# [Problem statement]
Below are the data; count the lines with the string "resolution" in them and give that number only.

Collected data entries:
■ ■ ■ ■

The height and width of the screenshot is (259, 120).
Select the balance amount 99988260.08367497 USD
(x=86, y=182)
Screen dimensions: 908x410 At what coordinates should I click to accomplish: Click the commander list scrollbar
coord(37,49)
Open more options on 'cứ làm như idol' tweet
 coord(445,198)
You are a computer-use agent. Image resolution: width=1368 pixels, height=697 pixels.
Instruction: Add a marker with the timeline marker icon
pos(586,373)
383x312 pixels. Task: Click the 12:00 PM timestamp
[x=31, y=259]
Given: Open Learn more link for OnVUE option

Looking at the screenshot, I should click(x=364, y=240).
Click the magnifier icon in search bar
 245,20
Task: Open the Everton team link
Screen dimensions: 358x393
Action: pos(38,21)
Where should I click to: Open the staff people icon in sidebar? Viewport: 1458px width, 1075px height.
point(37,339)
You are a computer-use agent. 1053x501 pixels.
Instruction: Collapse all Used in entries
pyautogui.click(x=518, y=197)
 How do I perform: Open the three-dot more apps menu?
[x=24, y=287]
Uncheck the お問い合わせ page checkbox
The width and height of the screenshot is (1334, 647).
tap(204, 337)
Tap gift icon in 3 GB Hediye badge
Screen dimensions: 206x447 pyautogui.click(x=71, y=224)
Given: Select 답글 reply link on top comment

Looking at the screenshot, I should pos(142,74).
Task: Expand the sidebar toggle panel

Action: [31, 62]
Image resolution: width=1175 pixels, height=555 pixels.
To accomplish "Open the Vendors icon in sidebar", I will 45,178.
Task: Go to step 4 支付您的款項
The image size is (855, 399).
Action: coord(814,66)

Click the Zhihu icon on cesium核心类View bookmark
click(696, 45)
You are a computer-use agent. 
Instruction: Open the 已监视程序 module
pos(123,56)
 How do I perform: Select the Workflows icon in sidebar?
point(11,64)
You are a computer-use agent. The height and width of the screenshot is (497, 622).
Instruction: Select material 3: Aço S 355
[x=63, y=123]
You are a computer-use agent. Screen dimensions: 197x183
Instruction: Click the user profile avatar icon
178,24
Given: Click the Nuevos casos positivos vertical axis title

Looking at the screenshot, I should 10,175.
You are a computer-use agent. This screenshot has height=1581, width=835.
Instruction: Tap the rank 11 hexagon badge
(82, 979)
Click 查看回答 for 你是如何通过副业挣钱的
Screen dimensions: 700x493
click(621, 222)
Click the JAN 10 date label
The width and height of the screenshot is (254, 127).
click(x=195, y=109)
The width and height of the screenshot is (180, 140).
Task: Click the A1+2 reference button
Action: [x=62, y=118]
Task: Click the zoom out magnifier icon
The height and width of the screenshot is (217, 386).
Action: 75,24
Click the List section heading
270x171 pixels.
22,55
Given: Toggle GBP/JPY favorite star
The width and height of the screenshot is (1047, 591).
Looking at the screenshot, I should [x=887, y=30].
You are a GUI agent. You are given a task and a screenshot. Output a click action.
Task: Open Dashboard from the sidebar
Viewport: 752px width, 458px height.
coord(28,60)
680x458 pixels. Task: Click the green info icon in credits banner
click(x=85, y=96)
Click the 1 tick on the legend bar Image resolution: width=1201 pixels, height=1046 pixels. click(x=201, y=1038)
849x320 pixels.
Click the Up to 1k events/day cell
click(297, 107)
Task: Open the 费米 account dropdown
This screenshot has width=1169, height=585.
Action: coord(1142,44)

■ ■ ■ ■

# [Task solution]
3